IUI day was stressful, but ultimately went well. We had to be at the RE's office at 7:30 AM, prefaced by a 30 minute drive in the rain. My husband did his thing, and we were sent away for a couple of hours. We didn't really have enough time to go home, and didn't really know where to go, so we basically drove around being crabby with each other for 2 hours. I think the combination of lack of sleep, rain, and boredom got the better of us. But we slogged through, and made it back to the doctor at 9:30.

There we got the best news of the day: my husband's sperm count was 85 million. At our first IUI, the count was lower (though I don't remember the exact number), and there was some agglutination, which concerned my RE. Obviously that IUI was not successful, so we were already off to a better start.

My regular RE was in surgery that morning, so another doctor filled in for her. The replacement RE was very nice, and instantly put us both at ease. She had a little trouble getting the speculum at the correct angle (ow!), but once it was in place the IUI went off without a hitch. Once again, they left us alone for 10-15 minutes to relax, and then we went home. The night after the IUI, I started taking 200 mg of natural progesterone, to help build up my uterine lining (we didn't do this after our first IUI, and now I'm wondering why).

My husband tells me he has a good feeling about this one, and has raised his personal odds of success to 42%. I am hopeful, but I'm more cautiously optimistic than I was last time. When I got my period after the first IUI, I was crushed. It had taken us so long to get to that point, I thought that it was finally our time, and all the waiting would be over. I knew the odds of success, but figured that we would buck the odds, and find success on our first try. Now I feel like I'm a little more seasoned, and have seen how quickly things can fall apart just when you thought they were working.

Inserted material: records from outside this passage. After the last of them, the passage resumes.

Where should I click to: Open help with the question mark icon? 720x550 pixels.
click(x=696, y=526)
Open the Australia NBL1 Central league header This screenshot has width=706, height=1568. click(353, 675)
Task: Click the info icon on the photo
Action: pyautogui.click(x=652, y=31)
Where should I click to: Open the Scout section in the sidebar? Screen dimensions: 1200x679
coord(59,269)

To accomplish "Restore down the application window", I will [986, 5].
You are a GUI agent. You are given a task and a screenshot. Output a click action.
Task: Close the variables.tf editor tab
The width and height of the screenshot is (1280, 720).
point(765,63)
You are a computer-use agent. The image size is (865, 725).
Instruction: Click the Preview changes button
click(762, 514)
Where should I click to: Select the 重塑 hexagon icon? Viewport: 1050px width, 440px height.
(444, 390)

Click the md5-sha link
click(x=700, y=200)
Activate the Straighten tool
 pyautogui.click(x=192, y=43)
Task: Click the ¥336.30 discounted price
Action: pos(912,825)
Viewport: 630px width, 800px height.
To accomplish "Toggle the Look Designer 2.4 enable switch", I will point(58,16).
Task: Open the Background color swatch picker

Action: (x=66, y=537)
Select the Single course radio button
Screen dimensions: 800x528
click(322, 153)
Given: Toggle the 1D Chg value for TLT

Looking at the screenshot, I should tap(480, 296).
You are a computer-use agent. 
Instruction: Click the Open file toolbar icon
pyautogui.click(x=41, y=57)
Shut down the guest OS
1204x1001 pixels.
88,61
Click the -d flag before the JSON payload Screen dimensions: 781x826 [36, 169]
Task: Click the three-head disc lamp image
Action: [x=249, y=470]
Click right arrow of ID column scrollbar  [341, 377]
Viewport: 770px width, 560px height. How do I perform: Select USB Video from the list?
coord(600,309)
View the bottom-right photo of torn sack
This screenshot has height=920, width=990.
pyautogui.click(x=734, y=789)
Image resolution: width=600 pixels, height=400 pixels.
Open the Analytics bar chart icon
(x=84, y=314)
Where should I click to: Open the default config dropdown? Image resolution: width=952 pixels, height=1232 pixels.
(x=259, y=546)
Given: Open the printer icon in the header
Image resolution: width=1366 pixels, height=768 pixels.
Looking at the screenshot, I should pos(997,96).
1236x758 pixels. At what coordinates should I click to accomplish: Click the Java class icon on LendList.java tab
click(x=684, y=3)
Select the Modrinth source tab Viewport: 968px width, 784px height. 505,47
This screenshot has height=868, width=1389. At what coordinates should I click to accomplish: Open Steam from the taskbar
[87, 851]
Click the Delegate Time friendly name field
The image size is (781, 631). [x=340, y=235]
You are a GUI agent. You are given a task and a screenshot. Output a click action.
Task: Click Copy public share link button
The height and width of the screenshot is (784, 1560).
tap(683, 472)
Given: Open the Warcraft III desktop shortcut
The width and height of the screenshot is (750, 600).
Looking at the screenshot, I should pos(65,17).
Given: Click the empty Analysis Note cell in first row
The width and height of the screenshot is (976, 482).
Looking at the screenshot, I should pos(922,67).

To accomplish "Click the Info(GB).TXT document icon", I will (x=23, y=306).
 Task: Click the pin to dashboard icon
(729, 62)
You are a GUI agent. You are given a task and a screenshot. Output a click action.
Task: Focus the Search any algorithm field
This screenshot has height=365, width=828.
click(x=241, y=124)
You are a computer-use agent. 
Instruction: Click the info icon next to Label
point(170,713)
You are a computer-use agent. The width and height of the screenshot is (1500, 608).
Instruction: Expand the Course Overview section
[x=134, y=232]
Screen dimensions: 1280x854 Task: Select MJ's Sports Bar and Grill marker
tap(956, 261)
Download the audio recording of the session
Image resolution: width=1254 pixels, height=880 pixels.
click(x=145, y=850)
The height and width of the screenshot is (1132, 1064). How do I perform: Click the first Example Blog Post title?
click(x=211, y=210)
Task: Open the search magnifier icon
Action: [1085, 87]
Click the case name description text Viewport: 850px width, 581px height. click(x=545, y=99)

So now we're waiting. It's been just over a week, and I've spent a lot of time overanalyzing every twinge my body makes, wondering if it's a symptom of pregnancy. If I don't get a period, I will take a blood test on Friday to test my HCG levels. Last time, I started my period the day before I was to take the blood test, so I'm sure Thursday will be an anxious day (though I just had a thought--regardless of whether or not I'm pregnant, I probably won't get a period since I'm taking progesterone). This two week wait is such a strange time--you've spent the weeks before in a big rush, doing all the injections, getting multiple ultrasounds, and (hopefully) making it to the IUI. Then it all stops abruptly, and all there is to do is wait.